The Silk Road opened relationships with Persia. When Marco Polo landed on China’s doorstep and made friends with the foreign ruler, Kubla Khan, he mentioned a beautiful turquoise glaze he had seen on his travels.

“The Persians wanted the white glaze, the pure-white glaze on porcelain that they had been making in China for five to six hundred years,” Billings said. “It was unknown outside of China. No one else made it. It was a closely-guarded secret. The Persians did not get the white glaze. Kubla Kahn did get the ingredient for the turquoise glaze. That ingredient was cobalt and that was used in the blue and white. And it is made to this day.”

That is what Billings calls context.

“It’s that context that weaves it together in sort of this great mosaic of what was going on in whatever period.

Whether it’s the Neolithic period or the Ming Dynasty or the Ching Dynasty, or when they had dynastic changes that led to huge disruptions in everything, including the arts,” he said.

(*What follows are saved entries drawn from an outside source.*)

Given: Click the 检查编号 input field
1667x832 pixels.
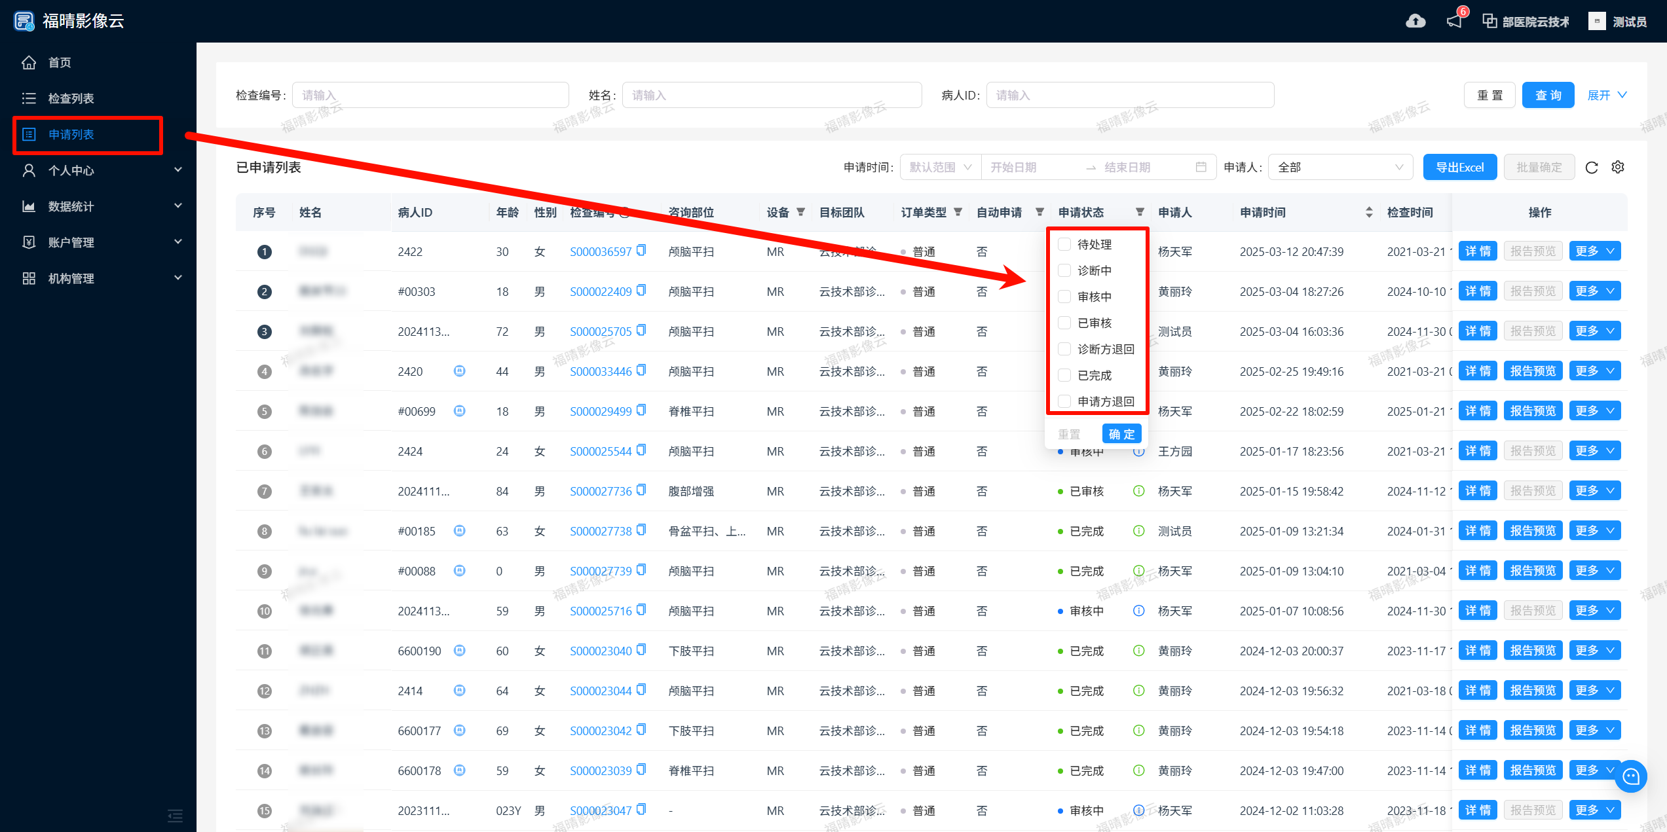Looking at the screenshot, I should tap(430, 96).
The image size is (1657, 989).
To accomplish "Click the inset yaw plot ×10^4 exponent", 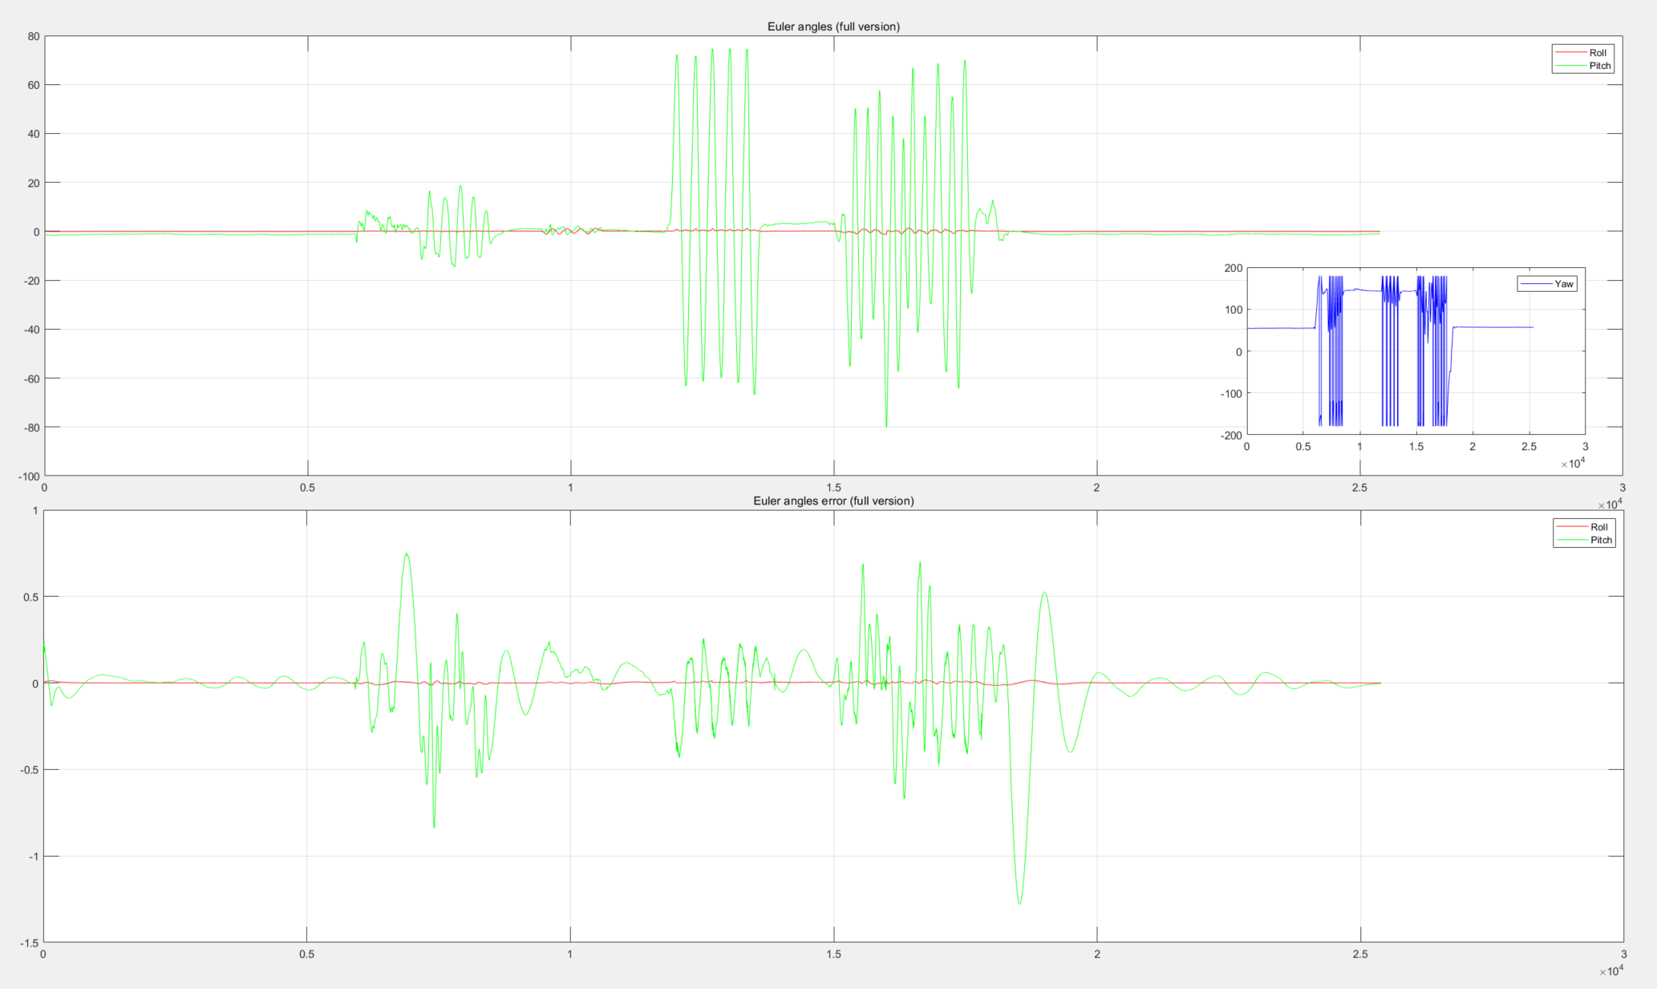I will 1572,464.
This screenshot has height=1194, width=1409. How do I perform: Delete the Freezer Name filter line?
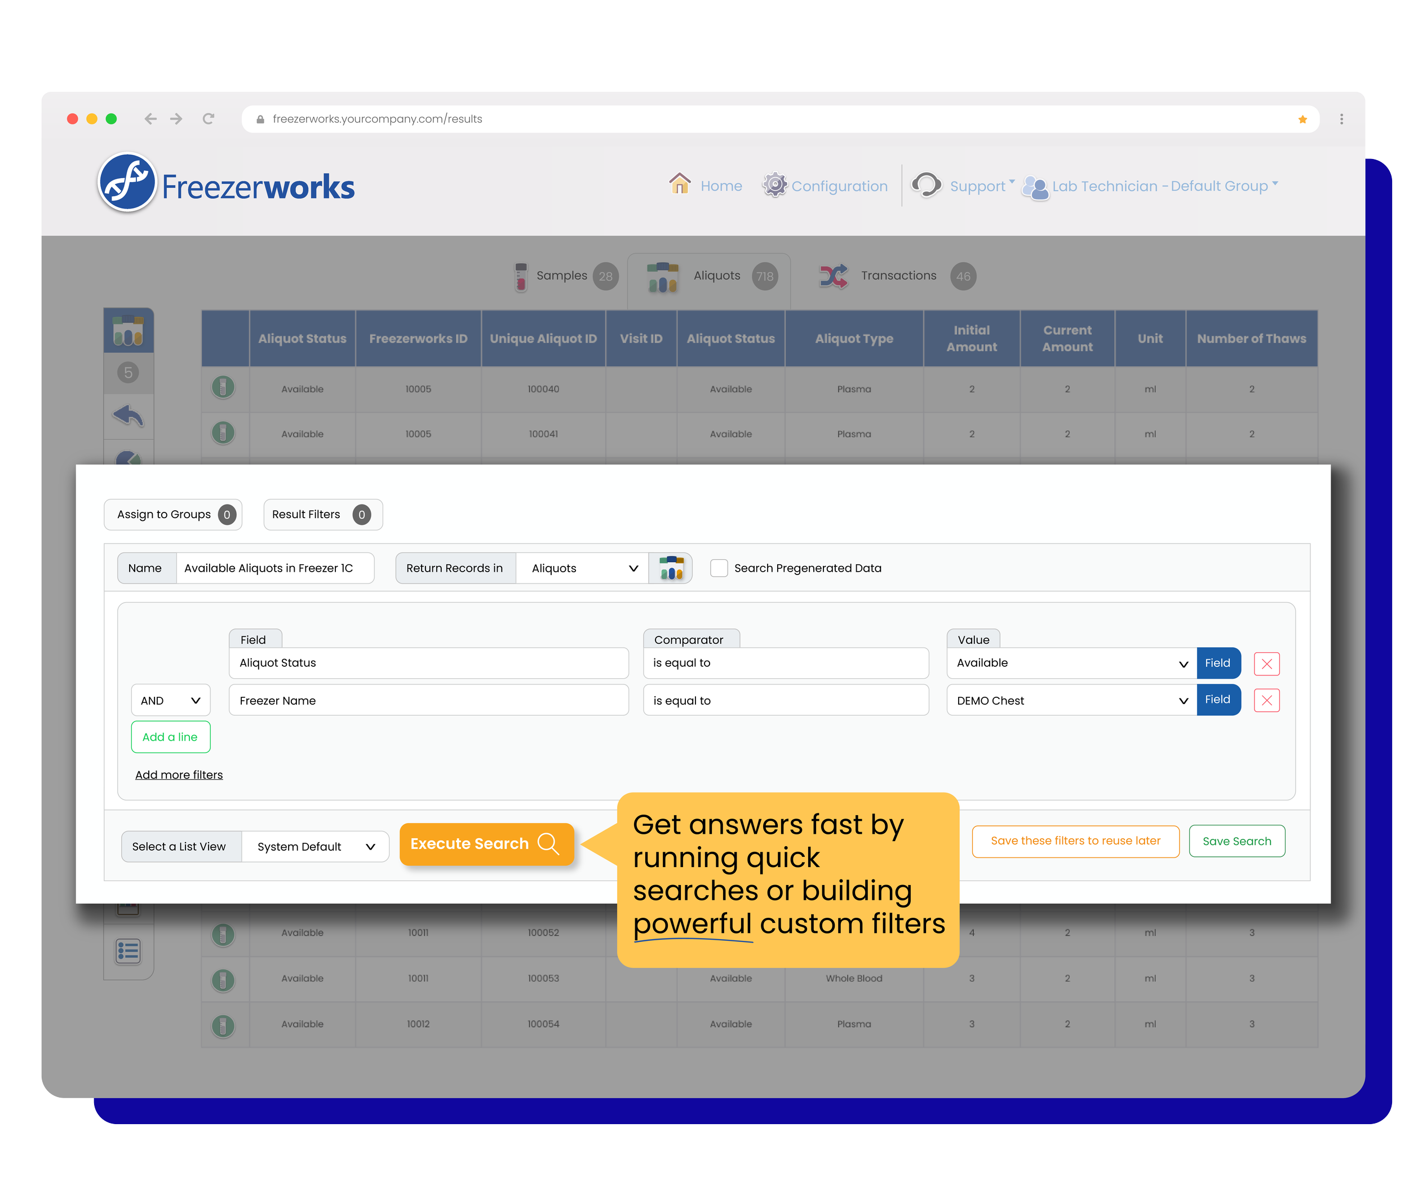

When Marco Polo came home to Venice he was branded a liar and his recounting of his travels was known derisively as “the million lies.”

Billings wants you to think of the grand scheme of things when you look at his collection of Chinese art and artifacts. He wants you to think about Marco Polo and his “million lies” and the fact that you can still buy this style of blue and white plate in the mall.

His passion for the objects comes from the research. He wants to know everything that was happening around the time when the object was made. He wants to know how it all played out across time.